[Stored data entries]
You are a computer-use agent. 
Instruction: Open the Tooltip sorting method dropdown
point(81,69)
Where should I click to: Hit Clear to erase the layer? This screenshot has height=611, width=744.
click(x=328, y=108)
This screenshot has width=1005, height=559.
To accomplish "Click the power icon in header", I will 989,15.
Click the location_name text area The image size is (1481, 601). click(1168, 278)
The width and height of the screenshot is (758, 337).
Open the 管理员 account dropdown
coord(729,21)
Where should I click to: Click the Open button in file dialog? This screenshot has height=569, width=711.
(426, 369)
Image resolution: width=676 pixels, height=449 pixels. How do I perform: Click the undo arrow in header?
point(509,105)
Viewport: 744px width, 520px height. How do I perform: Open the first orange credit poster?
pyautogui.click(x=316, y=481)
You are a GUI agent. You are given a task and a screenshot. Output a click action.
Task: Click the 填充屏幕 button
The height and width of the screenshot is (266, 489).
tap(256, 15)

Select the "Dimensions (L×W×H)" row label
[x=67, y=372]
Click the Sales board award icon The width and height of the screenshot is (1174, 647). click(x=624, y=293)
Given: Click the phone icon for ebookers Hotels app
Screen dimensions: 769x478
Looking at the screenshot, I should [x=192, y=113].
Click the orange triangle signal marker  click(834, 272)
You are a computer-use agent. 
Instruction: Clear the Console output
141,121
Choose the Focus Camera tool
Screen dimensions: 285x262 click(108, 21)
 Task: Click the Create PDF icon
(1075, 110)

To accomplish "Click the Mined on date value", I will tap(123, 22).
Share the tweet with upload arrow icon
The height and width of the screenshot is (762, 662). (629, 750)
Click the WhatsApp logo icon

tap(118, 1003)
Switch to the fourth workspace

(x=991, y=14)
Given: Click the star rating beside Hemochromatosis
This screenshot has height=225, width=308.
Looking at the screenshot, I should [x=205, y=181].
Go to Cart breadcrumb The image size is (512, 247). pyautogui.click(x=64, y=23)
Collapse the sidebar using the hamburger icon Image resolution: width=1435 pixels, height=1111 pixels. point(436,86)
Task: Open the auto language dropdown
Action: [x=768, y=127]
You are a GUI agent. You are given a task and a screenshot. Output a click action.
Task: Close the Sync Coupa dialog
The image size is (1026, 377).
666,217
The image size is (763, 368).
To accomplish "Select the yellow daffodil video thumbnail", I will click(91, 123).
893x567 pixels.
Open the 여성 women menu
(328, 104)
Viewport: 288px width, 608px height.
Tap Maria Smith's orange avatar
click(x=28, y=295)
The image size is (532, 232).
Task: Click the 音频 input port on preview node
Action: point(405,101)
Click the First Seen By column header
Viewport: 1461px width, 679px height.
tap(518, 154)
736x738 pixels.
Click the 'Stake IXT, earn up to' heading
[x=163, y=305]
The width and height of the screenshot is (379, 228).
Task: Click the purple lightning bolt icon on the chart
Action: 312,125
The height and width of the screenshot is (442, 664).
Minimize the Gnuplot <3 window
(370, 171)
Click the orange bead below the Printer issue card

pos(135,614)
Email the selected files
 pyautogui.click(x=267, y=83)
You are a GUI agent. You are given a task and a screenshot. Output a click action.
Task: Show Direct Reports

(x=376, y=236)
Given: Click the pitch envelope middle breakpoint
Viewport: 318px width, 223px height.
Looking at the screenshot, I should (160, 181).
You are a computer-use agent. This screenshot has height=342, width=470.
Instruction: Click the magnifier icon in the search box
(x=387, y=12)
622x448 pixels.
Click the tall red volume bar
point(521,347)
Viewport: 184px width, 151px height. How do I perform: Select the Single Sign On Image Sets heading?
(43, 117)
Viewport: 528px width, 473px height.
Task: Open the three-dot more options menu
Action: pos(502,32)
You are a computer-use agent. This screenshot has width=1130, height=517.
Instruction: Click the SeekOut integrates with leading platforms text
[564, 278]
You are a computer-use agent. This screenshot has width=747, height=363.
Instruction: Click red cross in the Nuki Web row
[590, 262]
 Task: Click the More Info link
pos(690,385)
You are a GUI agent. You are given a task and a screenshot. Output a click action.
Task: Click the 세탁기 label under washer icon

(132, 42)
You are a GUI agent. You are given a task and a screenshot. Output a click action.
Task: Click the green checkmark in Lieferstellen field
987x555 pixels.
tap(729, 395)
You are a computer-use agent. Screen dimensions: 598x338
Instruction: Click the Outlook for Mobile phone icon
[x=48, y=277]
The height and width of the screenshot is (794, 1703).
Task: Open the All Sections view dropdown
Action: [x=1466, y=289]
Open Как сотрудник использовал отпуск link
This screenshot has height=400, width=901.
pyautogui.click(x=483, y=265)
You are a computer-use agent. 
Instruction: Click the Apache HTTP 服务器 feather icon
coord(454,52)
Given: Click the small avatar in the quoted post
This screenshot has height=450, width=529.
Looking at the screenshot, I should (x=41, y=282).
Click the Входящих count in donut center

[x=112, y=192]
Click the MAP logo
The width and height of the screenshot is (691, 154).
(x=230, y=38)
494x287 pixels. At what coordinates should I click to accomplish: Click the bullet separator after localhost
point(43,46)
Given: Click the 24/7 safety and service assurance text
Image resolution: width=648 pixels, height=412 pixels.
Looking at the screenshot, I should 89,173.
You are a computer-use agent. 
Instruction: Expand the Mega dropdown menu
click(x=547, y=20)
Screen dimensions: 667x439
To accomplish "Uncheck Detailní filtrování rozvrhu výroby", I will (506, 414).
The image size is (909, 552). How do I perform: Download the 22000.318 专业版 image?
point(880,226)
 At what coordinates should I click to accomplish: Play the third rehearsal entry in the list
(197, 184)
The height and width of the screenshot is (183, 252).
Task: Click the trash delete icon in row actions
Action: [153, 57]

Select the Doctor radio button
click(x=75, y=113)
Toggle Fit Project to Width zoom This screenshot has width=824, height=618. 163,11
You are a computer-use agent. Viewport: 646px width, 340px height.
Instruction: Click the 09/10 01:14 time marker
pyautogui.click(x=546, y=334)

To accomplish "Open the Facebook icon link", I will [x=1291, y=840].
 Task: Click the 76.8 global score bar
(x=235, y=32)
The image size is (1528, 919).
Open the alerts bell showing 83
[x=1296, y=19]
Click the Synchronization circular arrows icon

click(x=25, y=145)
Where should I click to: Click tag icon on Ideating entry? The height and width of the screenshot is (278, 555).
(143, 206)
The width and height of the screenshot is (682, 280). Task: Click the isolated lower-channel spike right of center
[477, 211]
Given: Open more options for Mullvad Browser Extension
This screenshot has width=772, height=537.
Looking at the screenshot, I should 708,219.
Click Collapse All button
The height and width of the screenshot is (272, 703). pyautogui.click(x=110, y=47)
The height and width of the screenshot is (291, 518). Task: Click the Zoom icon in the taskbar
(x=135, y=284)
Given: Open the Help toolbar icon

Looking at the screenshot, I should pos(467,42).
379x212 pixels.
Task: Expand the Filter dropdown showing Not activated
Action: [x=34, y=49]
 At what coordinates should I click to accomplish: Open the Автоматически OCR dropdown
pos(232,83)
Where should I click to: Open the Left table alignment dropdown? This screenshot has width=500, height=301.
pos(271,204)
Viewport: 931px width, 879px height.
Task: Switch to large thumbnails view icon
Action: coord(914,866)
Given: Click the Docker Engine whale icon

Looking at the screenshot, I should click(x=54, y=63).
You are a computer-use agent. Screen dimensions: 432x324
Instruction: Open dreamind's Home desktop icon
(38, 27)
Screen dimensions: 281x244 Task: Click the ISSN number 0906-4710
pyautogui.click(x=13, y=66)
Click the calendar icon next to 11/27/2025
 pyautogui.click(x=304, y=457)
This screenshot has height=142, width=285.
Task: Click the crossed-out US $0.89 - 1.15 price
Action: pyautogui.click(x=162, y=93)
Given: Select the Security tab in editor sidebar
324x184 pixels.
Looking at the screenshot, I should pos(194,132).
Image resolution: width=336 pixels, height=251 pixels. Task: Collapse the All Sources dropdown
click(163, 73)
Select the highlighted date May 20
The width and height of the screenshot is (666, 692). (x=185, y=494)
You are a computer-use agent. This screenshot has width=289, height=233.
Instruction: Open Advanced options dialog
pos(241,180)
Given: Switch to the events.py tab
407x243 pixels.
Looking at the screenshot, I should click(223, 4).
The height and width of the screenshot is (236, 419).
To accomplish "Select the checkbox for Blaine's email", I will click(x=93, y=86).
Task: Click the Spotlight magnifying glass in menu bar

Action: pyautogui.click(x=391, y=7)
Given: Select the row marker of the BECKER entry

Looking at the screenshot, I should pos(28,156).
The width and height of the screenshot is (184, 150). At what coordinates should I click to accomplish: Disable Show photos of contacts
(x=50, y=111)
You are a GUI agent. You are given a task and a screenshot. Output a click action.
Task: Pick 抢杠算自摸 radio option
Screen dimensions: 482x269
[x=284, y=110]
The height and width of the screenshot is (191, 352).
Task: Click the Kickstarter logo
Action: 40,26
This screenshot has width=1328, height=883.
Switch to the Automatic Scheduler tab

> **HOW TO COMPLETE THIS TASK**
Give the count of lines in the records above that hold the string "computer", and only that count.

> **REPLY TO THE EXERCISE**
11